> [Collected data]

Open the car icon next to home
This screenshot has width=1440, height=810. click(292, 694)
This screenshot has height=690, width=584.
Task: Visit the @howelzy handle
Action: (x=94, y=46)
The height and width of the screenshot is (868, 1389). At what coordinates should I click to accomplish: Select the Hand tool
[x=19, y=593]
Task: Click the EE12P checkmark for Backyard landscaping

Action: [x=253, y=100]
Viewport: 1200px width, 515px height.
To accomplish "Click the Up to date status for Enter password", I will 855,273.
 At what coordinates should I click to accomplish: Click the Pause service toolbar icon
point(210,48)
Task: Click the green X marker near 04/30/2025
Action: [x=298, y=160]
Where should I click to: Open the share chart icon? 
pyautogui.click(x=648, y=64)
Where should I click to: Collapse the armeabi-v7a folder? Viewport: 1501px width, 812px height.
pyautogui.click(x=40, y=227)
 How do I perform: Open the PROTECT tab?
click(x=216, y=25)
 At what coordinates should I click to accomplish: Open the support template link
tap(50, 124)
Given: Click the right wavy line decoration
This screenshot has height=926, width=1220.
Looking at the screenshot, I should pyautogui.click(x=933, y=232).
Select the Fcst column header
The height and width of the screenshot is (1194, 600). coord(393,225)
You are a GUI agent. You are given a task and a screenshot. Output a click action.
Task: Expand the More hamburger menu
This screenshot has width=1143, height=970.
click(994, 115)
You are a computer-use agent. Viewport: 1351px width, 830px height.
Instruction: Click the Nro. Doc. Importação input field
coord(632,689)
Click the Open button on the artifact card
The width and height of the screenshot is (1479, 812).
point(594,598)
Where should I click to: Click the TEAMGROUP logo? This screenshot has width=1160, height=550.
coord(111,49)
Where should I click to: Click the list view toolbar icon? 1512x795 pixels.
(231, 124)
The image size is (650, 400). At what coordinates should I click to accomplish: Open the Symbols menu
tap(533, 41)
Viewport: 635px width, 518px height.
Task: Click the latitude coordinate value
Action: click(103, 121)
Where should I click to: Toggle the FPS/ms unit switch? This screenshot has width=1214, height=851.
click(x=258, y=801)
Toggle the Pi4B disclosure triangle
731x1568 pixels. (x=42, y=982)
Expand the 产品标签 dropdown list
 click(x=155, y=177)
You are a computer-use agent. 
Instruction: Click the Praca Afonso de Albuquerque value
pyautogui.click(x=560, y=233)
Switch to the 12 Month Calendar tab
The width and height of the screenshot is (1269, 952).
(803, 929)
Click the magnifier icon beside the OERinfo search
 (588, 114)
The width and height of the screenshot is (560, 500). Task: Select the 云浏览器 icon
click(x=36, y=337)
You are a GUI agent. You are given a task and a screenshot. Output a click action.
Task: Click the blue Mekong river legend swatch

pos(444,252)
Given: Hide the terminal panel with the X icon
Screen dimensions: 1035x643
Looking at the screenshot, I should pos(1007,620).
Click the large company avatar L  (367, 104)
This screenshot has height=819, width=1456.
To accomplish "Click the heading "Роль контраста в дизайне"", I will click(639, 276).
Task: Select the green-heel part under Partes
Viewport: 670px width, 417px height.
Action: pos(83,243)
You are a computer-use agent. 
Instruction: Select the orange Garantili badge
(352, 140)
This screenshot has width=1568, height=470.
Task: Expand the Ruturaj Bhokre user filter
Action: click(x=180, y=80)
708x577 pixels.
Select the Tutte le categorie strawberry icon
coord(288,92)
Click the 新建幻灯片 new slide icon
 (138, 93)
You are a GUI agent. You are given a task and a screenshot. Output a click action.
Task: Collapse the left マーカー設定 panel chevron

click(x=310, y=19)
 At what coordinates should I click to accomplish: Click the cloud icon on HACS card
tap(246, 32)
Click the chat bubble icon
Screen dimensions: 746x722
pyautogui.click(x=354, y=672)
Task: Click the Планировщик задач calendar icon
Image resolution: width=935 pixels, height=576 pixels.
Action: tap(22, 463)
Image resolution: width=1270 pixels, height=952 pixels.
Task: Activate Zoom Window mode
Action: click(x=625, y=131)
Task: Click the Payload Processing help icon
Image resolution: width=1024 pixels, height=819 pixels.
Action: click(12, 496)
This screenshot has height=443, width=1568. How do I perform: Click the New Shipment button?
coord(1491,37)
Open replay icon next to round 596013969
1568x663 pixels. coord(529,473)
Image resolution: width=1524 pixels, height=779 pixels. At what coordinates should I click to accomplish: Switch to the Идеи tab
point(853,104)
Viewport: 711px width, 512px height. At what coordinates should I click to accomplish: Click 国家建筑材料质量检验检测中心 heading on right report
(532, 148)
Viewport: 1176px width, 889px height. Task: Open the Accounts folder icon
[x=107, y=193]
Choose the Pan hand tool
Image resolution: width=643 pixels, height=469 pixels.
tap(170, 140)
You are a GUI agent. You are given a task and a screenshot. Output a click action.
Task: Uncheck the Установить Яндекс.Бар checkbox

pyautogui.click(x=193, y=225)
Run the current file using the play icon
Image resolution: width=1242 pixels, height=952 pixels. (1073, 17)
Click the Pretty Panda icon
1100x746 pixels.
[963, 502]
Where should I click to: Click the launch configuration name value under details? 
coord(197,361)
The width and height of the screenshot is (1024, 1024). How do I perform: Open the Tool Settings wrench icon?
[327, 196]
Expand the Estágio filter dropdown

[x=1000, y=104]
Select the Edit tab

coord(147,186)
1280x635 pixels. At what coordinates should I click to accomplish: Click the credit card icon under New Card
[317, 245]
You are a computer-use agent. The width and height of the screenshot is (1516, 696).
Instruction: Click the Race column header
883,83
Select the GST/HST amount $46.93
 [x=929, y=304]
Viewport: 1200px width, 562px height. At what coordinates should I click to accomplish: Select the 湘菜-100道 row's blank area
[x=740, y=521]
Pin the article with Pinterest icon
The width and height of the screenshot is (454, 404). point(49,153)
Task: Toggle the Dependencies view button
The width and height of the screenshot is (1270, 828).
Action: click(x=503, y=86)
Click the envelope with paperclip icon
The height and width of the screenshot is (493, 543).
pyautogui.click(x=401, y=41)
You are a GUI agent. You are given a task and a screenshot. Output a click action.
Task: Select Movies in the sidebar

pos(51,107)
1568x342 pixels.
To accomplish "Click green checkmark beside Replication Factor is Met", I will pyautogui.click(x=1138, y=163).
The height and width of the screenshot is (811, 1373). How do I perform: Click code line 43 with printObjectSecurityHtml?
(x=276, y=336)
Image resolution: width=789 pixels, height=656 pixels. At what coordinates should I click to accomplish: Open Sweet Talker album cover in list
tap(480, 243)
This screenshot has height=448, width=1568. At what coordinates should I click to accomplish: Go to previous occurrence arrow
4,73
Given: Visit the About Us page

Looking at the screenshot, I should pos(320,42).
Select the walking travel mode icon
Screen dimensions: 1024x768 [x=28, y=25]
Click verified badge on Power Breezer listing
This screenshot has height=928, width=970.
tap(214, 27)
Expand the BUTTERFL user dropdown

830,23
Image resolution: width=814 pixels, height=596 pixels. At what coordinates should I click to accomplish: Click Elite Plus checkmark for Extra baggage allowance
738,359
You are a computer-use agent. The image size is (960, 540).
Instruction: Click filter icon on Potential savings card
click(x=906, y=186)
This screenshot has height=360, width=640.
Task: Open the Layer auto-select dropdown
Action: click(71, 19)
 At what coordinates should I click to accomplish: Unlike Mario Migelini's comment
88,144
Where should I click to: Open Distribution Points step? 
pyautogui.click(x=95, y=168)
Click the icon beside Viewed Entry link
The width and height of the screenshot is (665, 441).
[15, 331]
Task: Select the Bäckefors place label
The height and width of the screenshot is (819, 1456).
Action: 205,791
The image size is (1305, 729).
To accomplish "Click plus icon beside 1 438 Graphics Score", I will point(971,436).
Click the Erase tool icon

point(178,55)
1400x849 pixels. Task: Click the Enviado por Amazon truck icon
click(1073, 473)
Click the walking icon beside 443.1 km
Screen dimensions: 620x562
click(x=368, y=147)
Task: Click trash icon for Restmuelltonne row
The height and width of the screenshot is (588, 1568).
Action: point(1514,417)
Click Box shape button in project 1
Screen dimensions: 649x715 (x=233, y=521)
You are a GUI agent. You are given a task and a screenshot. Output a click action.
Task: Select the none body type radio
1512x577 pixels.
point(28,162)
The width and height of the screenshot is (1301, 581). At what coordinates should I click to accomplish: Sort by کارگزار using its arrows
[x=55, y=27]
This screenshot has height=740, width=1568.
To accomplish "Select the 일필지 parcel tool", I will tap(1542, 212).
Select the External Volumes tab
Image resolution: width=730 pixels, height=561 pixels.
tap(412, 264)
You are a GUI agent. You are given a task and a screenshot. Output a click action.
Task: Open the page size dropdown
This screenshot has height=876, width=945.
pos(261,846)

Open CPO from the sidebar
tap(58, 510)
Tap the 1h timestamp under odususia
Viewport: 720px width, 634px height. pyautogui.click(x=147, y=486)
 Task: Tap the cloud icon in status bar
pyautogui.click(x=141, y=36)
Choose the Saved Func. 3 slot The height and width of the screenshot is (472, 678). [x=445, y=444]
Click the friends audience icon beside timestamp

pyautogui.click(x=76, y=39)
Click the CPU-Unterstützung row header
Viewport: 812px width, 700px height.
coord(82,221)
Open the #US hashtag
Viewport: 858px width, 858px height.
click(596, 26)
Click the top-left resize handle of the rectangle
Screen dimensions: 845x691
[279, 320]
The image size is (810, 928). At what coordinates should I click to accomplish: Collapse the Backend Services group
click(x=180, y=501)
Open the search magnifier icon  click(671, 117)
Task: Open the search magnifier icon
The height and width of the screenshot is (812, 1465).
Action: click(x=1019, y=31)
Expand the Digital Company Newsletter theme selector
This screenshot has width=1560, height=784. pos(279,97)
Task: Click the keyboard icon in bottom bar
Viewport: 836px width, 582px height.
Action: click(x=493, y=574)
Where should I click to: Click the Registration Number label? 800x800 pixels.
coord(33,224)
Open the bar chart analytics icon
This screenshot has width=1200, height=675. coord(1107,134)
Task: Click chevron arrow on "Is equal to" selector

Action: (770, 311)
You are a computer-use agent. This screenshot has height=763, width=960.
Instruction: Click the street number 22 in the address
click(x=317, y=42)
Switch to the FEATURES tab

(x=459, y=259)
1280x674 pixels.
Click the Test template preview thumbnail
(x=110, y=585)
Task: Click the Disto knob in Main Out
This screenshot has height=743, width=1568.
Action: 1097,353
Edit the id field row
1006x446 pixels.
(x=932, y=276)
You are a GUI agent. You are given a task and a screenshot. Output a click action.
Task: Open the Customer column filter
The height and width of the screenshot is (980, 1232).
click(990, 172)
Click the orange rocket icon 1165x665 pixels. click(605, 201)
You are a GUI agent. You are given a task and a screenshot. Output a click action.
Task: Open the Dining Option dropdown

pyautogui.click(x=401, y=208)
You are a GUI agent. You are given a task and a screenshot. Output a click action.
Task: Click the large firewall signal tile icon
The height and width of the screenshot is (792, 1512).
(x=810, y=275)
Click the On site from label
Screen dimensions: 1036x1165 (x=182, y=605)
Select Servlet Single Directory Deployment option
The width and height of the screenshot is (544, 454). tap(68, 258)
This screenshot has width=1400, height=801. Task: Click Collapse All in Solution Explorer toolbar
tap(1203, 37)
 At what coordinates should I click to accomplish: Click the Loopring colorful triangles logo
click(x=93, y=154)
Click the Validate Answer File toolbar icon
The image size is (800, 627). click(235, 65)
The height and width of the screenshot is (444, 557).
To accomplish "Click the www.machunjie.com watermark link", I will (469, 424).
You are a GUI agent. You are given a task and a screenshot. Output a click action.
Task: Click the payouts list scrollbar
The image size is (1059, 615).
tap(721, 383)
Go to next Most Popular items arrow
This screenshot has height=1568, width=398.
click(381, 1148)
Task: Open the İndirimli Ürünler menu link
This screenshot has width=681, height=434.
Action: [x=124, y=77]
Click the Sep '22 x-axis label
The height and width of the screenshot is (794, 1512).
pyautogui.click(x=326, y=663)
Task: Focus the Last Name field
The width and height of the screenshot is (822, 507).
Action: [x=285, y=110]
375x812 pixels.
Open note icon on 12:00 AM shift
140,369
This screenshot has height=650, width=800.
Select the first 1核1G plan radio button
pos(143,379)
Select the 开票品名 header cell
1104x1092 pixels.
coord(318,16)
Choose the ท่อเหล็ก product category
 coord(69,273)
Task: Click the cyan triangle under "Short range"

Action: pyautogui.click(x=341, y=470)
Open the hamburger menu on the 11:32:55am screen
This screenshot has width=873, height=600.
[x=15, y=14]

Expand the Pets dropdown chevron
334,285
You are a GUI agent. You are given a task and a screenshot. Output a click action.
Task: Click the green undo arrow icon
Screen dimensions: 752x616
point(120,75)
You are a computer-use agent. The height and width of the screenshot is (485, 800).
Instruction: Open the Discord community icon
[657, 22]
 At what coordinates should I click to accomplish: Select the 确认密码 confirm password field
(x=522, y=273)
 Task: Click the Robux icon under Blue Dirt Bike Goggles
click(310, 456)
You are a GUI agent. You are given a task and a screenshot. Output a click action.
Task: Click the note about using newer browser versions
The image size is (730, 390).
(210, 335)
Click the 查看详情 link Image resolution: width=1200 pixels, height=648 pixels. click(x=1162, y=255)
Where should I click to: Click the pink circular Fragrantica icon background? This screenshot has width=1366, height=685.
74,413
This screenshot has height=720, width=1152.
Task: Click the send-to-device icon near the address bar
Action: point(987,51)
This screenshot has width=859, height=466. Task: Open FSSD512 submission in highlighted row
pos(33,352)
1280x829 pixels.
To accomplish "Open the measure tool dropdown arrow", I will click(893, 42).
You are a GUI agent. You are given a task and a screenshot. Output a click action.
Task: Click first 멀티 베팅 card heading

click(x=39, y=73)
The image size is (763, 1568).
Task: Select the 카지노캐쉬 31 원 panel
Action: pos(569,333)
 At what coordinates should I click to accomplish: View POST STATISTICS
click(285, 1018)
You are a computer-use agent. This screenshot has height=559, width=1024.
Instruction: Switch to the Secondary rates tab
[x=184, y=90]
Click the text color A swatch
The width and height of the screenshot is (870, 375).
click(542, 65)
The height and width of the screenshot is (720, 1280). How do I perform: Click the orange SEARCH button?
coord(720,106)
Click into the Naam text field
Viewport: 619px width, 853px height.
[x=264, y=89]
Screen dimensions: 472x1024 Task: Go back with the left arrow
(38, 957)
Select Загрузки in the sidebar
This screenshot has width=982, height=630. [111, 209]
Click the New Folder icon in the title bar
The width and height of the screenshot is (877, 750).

> [GOAL OF THE EXERCISE] From the entries, report each line that includes the word "large".

> [ANSWER BOX]
Click the large company avatar L  (367, 104)
Task: Click the large firewall signal tile icon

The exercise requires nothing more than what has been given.